Comparison of the CMAM30 data set with ACE-FTS and OSIRIS: polar regions

D. Pendlebury, D. Plummer, J. Scinocca, P. Sheese, K. Strong, K. Walker, and D. Degenstein

Abstract. CMAM30 is a 30-year data set extending from 1979 to 2010 that is generated using a version of the Canadian Middle Atmosphere Model (CMAM) in which the winds and temperatures are relaxed to the Interim Reanalysis product from the European Centre for Medium-Range Weather Forecasts (ERA-Interim). The data set has dynamical fields that are very close to the reanalysis below 1 hPa and chemical tracers that are self-consistent with respect to the model winds and temperature. The chemical tracers are expected to be close to actual observations. The data set is here compared to two satellite records – the Atmospheric Chemistry Experiment Fourier transform spectrometer and the Odin Optical Spectrograph and Infrared Imaging System – for the purpose of validating the temperature, ozone, water vapour and methane fields.
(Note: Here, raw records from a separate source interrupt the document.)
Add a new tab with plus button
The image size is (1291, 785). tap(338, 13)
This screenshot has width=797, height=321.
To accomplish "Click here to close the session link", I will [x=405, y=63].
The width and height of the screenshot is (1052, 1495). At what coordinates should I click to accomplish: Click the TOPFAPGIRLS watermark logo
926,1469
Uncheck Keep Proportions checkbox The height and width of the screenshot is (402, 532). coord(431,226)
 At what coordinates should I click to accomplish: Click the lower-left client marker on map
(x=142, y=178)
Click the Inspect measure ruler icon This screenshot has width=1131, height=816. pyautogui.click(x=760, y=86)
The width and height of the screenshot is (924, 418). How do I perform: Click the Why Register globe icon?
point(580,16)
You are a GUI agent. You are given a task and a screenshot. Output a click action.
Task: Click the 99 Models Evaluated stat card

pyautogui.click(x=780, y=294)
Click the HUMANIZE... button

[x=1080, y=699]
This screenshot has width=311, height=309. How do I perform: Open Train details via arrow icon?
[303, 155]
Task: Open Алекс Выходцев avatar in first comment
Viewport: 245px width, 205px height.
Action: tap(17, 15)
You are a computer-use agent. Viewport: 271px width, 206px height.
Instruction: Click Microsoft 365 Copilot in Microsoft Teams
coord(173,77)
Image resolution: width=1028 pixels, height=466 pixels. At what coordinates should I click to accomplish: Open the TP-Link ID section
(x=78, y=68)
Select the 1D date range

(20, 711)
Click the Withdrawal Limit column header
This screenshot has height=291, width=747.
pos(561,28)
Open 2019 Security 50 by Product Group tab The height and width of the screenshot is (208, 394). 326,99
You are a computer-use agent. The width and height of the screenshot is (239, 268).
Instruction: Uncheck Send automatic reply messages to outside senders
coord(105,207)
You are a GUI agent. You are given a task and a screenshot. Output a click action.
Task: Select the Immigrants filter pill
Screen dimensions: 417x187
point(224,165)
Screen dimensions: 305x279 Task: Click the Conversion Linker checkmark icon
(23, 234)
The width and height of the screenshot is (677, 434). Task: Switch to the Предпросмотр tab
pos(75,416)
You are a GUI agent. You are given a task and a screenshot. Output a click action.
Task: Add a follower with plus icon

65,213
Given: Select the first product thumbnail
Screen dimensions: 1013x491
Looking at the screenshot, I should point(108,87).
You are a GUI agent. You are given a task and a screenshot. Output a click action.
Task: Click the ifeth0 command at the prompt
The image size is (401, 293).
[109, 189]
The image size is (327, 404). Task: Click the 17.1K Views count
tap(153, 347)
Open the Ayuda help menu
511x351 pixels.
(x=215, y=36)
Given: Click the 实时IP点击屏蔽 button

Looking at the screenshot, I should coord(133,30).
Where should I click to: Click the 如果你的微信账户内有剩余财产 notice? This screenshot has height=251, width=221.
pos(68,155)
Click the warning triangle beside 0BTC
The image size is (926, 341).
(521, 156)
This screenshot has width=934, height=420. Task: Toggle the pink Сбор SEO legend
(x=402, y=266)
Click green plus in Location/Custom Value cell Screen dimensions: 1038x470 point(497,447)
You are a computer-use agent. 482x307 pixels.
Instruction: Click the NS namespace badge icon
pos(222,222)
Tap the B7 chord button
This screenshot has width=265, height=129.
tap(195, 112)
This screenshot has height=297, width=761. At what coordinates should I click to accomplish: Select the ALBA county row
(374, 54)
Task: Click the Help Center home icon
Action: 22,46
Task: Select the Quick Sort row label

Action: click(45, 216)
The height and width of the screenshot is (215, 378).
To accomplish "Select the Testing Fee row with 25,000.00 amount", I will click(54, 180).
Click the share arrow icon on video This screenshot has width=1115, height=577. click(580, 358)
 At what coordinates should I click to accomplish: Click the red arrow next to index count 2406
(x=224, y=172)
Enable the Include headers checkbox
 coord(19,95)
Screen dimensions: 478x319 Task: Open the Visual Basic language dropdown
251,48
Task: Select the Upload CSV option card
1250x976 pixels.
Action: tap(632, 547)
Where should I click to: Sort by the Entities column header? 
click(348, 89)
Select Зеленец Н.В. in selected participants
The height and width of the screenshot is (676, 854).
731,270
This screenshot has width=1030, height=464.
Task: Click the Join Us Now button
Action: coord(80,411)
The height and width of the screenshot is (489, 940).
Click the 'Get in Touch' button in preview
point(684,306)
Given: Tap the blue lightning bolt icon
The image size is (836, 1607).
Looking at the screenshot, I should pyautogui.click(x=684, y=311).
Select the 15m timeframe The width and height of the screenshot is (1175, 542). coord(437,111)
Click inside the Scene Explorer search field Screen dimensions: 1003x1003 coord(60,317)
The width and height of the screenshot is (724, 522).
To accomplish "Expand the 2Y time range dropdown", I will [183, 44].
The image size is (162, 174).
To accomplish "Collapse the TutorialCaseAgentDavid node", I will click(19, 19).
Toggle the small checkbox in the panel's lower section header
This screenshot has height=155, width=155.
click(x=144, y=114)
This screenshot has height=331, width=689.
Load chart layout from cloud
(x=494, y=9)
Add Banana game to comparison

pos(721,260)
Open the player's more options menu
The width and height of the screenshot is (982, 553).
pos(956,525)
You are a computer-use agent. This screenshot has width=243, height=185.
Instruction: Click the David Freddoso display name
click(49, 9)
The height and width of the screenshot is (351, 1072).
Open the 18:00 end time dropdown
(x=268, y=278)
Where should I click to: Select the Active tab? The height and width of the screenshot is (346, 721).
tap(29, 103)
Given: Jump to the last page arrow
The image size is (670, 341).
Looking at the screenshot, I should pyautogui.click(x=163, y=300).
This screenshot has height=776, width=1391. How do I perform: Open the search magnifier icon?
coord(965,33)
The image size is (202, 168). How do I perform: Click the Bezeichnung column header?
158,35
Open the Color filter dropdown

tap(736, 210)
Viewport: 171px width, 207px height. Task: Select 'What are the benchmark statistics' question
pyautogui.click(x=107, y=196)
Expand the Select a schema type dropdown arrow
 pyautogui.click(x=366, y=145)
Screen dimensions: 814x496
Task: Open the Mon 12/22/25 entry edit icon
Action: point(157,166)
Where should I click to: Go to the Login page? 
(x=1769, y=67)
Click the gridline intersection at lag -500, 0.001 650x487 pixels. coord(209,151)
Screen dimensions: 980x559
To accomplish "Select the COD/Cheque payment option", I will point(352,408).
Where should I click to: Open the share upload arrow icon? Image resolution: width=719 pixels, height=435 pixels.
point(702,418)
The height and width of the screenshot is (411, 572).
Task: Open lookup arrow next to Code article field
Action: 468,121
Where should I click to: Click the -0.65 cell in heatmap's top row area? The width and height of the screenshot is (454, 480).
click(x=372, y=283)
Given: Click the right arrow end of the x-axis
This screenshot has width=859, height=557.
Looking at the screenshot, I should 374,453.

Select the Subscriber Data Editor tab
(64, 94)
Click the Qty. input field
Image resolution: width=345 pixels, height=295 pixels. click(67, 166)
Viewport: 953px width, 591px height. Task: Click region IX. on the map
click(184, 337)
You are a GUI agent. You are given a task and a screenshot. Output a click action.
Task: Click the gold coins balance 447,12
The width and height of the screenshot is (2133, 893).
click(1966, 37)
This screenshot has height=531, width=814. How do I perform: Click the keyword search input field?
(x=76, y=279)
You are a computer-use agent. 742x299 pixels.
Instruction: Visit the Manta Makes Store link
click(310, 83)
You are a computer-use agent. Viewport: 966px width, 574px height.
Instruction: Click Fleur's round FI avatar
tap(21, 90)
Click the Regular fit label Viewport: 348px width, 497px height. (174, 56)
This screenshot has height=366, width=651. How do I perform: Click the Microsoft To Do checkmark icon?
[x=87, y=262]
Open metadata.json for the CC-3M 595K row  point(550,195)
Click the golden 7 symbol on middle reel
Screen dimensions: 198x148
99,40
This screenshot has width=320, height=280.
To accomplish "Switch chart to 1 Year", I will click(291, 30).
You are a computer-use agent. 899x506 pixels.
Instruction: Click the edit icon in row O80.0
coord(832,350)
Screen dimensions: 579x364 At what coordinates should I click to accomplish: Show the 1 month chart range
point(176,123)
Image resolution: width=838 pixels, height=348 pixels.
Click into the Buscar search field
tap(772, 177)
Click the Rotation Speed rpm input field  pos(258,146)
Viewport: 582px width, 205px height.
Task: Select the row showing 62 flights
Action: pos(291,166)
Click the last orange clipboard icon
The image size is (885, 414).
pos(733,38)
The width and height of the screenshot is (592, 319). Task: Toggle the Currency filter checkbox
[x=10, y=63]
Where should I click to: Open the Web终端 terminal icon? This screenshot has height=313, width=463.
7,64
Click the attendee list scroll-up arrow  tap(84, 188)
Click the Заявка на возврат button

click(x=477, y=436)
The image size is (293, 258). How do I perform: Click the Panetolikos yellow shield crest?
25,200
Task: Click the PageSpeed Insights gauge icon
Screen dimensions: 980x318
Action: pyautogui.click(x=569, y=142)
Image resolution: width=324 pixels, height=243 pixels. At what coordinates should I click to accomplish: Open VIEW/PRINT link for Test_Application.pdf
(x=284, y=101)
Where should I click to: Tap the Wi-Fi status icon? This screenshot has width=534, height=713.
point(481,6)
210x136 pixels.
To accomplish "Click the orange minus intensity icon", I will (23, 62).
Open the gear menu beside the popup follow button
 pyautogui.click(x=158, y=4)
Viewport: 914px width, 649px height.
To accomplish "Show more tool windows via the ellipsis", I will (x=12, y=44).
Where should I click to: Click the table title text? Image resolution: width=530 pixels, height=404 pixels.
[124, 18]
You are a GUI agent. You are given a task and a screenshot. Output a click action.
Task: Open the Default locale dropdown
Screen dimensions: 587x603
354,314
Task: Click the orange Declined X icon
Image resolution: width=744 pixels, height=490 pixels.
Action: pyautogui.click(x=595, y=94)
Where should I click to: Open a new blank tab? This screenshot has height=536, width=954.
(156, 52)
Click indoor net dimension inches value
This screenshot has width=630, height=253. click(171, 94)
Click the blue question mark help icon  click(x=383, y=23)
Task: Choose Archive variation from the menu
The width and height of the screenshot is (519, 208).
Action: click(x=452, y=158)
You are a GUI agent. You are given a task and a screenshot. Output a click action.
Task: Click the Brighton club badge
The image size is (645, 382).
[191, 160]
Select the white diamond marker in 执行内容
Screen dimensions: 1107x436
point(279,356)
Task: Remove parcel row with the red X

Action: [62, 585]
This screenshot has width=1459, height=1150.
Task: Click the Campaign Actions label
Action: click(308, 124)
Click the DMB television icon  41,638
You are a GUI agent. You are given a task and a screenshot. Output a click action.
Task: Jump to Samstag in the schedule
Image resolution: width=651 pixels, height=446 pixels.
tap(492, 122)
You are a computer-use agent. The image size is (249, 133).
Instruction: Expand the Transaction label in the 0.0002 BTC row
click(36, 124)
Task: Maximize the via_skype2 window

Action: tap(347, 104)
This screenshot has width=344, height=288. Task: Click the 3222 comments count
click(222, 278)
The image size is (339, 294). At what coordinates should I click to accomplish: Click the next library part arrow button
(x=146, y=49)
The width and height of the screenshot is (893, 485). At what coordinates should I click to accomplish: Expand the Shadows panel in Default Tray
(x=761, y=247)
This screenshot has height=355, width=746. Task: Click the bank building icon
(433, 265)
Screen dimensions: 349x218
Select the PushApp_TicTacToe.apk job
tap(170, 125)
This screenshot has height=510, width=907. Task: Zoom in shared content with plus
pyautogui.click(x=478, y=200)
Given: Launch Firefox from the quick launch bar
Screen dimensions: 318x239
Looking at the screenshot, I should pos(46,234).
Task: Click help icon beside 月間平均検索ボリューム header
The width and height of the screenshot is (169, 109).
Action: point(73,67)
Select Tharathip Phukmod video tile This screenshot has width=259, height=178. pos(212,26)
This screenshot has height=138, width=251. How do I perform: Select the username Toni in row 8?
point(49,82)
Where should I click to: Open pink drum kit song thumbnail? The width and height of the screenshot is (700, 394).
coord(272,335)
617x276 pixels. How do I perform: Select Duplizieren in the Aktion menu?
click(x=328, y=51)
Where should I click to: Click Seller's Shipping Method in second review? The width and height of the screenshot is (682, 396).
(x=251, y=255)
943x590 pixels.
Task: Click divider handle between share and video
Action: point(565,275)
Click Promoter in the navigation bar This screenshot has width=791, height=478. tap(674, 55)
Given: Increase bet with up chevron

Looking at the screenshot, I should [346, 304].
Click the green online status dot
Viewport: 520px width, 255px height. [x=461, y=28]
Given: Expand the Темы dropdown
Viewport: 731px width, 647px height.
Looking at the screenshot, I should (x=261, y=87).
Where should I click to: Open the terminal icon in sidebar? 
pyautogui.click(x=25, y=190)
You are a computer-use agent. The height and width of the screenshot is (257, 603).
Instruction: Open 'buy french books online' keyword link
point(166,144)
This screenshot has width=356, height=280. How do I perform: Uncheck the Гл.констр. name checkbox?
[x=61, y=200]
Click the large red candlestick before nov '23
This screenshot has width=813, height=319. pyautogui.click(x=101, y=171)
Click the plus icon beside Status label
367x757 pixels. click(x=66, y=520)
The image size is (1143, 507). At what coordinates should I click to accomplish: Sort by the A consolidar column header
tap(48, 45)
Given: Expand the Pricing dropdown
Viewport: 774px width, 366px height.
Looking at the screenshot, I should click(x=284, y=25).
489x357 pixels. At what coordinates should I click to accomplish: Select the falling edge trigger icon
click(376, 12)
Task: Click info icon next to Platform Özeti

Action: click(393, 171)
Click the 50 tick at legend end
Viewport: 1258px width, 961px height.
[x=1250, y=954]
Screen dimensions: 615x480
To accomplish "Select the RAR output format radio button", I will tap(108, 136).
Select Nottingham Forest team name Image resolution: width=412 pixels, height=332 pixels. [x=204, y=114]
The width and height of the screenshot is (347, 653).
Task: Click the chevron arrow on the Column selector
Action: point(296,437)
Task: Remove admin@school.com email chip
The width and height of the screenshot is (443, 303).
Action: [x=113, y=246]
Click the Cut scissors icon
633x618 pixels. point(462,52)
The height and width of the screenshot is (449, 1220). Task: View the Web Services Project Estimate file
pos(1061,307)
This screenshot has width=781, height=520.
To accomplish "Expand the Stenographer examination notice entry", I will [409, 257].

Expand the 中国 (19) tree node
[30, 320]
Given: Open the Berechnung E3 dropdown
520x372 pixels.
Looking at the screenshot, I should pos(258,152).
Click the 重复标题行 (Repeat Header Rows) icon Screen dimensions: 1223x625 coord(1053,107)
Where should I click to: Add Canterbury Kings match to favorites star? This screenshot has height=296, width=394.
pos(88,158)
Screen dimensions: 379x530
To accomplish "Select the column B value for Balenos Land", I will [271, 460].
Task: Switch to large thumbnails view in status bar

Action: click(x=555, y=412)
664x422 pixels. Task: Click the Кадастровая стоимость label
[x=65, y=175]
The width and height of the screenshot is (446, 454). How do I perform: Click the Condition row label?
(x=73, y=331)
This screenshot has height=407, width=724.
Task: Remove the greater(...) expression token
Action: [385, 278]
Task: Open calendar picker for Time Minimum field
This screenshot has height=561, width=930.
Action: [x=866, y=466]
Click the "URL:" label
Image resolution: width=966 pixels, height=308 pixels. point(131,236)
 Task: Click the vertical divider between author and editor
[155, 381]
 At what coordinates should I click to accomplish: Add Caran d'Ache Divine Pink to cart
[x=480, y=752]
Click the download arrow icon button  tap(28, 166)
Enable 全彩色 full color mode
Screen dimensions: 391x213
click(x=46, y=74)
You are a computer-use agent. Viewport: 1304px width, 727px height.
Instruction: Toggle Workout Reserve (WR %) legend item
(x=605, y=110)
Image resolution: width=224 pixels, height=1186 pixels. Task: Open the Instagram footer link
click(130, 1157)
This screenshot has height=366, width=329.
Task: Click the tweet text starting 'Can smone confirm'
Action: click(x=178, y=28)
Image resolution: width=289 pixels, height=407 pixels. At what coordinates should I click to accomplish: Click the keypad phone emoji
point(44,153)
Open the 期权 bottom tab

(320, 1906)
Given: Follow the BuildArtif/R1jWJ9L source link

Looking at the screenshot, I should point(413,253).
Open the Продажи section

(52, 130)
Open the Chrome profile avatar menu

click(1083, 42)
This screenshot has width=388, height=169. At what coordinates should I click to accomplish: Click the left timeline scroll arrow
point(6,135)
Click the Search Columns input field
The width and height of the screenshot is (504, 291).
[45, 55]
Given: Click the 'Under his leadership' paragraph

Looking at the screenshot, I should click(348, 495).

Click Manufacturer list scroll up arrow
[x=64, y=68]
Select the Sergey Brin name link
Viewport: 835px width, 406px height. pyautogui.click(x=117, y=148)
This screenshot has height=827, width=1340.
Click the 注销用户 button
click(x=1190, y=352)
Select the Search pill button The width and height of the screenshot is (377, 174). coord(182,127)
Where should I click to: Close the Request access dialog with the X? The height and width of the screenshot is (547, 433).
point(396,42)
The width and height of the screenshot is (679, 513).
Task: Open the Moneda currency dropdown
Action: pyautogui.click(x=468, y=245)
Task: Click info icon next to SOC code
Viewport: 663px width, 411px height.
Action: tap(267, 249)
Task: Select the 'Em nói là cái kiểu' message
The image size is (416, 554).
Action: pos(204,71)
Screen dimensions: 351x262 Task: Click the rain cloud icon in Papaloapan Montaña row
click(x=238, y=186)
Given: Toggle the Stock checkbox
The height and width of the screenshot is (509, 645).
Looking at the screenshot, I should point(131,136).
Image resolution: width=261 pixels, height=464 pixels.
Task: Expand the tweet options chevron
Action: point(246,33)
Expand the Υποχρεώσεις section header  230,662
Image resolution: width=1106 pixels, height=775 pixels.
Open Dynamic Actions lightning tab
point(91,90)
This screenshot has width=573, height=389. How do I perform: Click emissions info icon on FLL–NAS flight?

Data from the Aura microwave limb sounder are also used for validation of the chemical processing in the polar vortex. It is found that the CMAM30 temperature is warmer by up to 5 K in the stratosphere, with a low bias in the mesosphere of ~ 5–15 K. Ozone is reasonable (±15 %), except near the tropopause globally and in the Southern Hemisphere winter polar vortex. Water vapour is consistently low by 10–20 %, with corresponding high methane of 10–20 %, except in the Southern Hemisphere polar vortex. Discrepancies in this region are shown to stem from the treatment of polar stratospheric cloud formation in the model.

Short summary
The CMAM30 data set takes a chemistry-climate model and relaxes the dynamics to reanalysis, which can then provide chemistry fields not available from the reanalysis data set. This paper addresses this gap by comparing temperature, water vapour, ozone and methane to satellite data to determine and document any biases in the model fields. The lack of ozone destruction and dehydration in the SH polar vortex is shown to be due to the treatment of polar stratosphere clouds in the model.